2014年5月16日星期五

Chapter 2 Storing Data in Hadoop

HDFS

HDFS is implemented as a block-structured filesystem. individual fiels are broken into blocks of a fixed size, which are stored across an Hadoop cluster. A file can be mand up of several blocks, which are stroed on different DataNode(indiidual machine in the cluster) chosen randomly on a block-by-block basis. As a result, access to a file usually requires access to multiple DataNodes, which means that HDFS supports file sizes far larger than a single-machine disk capacity.

The DataNode stores each HDFS data block in a separate file on its local filesystem with no knowledge about the HDFS files themselves. To improve throughput ever futher, the DataNode does not create all files in the same directory. In stead, it uses heuristics to determine the optimal number of files per directory, and created subdirectories appropriately.

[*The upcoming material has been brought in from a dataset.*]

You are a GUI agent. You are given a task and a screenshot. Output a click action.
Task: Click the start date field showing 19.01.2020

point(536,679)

One of the requirements for such a block-structured filesystem is the capacity to store, manage, and access file metadata(information about files and blocks) reliably, and to provide fast access to the metadata store. Unlike HDFS files themselves(which are accessed in a write-once and read-many model), the metadata structures can be modified by a large number of clients concurrently. It is important that this information never gets out of sync. HDFS solves this problem by introducing a dedicated special machine, called the NameNode, which stores all the metadata for the filesystem across the cluster. This means that HDFS implements a master/slave architecture. A single NameNode(which is a master server) manages the filesystem namespace and regulates access to files by clients. The existence of a single master in a cluster greatly simplifies the architecture of the system. The NameNode serves as a single arbitrator and respository for all HDFS matadata.

Metadata storage is also perssitent. The entire filesystem namespace(including the mapping of blocks to files and filesystem properties) is contained in a file called FsImage stored as a file in the NameNode's local filesystem. The NameNode also uses a transaction log to persistently record every change that occurs in filesystem metadata(metadata store). This log is stored in the edits log file on the NameNode's local filesystem.

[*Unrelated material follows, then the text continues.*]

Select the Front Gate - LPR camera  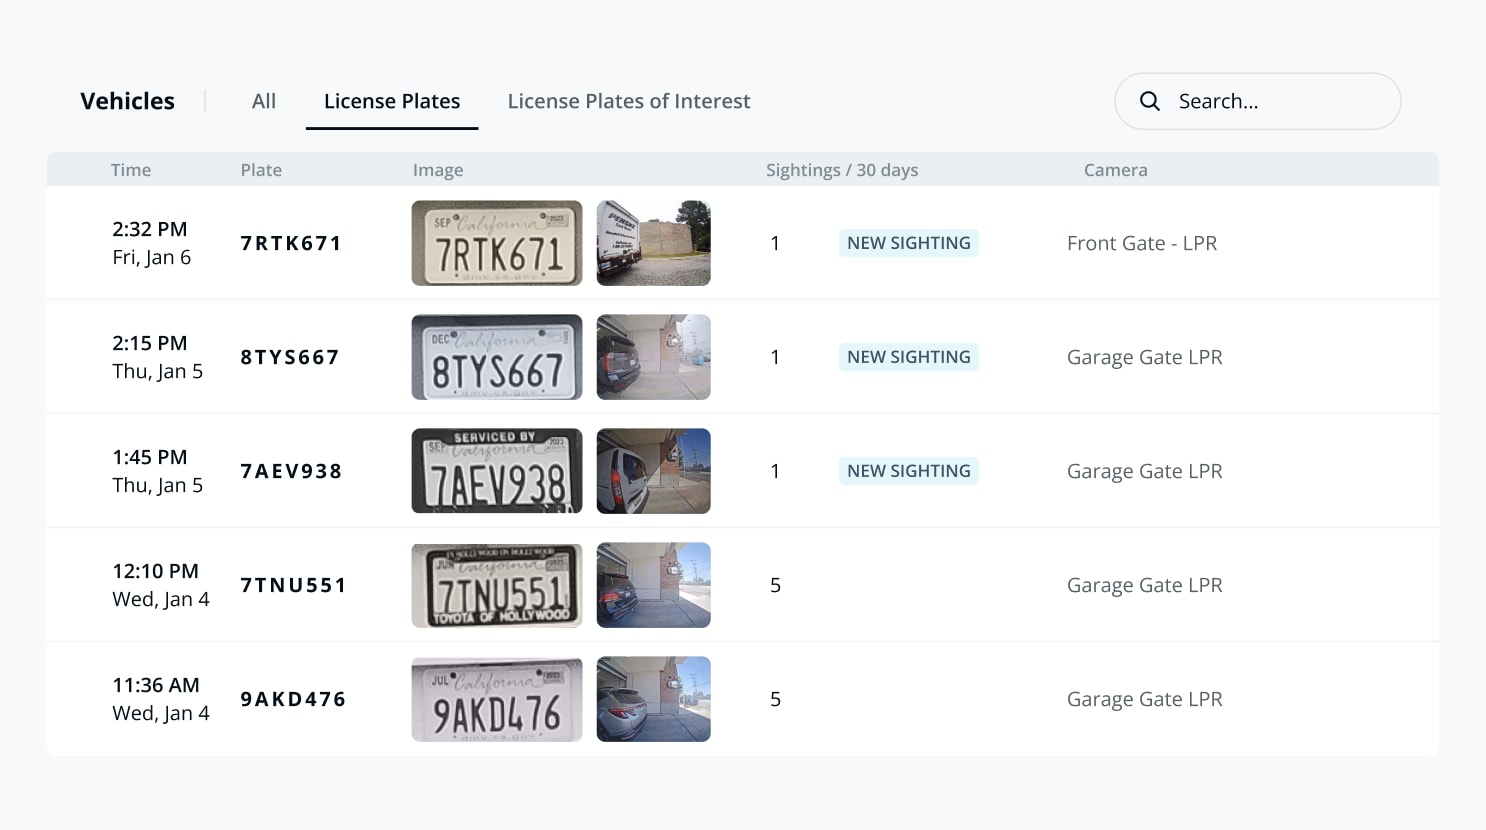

The SecondaryNameNode is not a "backup NameNode". It cannot take over the primary NameNode's function. It serves as a checkpointing mechanism for the primary NameNode. In addition to storing the state of the HDFS NameNode, it maintains two on-disk structures that persist the current filesystem state: an image file and an edit log. The image file represents an HDFS metadata state at a point in time, and the edit log is a transactional log(compare to a log in a database architecture) of every filesystem metadata change since the image file was created.

During the NameNode (re)starts, the current state is recontstructetd by reading teh image file and then replaying the edit log. Obviousely, the larger the edit log is, the longer is takes to replay it and consequently start a NameNode. To improve NameNode startup performance, an edit log is priodically rolled, and a new image file is created by applying an edit log to the existing image. This operation can be fairly resource-intensive. To minimize the impact of checkpoint creation and the NameNode functioning, checkpointing is performed by the SecondaryNameNode daemon, often on a separate machine.

As a result of checkpointing, the Secondary NameNode holds a copy (out-of-date) of the primary's persistent state in the form of last image file. In the cases when and edit file is kept relatively small, a secondary node can be used to recover the filesystem's state. In this case, you must be aware of a certain amount of metadata (and corresponding data) loss, because the latest changes stored in the edit log are not available.

To keep the memory of footprint of the NameNode manageable, the default size of an HDFS block is 64MB -- orders of magnitude larger than the block size of the majority of most other block-structured filesystem. The additional benefit of the larger data block is that it allows HDFS to keep large amounts of data stored on the disk sequentially, which supports fast streaming reads of data.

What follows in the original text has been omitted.